What you are asked to do: Revise the listing from its first line through the line holding "Action: [x=935, y=40]", inclusive, so that "Collapse" becomes "Fold". Change nothing else and return only those lines.

Data lines:
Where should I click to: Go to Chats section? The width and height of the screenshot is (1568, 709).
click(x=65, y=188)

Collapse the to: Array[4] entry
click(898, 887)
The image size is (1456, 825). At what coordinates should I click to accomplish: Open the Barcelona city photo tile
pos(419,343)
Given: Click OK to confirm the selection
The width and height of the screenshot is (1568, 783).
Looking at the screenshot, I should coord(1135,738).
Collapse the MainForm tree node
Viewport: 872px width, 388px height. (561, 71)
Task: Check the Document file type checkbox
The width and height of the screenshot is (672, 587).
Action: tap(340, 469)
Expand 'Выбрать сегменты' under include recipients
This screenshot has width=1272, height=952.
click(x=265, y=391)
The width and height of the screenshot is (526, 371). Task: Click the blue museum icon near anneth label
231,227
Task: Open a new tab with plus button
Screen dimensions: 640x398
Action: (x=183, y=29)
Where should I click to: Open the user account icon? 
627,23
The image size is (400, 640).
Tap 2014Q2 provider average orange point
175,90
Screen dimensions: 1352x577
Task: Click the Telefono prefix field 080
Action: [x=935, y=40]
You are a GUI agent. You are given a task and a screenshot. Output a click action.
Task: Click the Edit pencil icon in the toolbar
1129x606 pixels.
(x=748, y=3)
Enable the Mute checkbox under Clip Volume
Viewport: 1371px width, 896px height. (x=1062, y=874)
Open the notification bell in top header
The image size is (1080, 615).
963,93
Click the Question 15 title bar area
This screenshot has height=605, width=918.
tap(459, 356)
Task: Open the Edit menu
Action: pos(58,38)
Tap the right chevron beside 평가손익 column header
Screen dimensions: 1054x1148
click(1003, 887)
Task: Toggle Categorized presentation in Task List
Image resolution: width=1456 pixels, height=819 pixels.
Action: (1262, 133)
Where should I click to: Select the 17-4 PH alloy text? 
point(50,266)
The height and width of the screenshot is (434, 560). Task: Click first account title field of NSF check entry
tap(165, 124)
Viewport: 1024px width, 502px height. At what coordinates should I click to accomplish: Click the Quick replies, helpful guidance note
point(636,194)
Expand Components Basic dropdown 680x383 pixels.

Written response:
Where should I click to: Go to Chats section? The width and height of the screenshot is (1568, 709).
click(x=65, y=188)

Fold the to: Array[4] entry
click(898, 887)
The image size is (1456, 825). At what coordinates should I click to accomplish: Open the Barcelona city photo tile
pos(419,343)
Given: Click OK to confirm the selection
The width and height of the screenshot is (1568, 783).
Looking at the screenshot, I should coord(1135,738).
Fold the MainForm tree node
Viewport: 872px width, 388px height. (561, 71)
Task: Check the Document file type checkbox
The width and height of the screenshot is (672, 587).
Action: tap(340, 469)
Expand 'Выбрать сегменты' under include recipients
This screenshot has width=1272, height=952.
click(x=265, y=391)
The width and height of the screenshot is (526, 371). Task: Click the blue museum icon near anneth label
231,227
Task: Open a new tab with plus button
Screen dimensions: 640x398
Action: (x=183, y=29)
Where should I click to: Open the user account icon? 
627,23
The image size is (400, 640).
Tap 2014Q2 provider average orange point
175,90
Screen dimensions: 1352x577
Task: Click the Telefono prefix field 080
Action: [x=935, y=40]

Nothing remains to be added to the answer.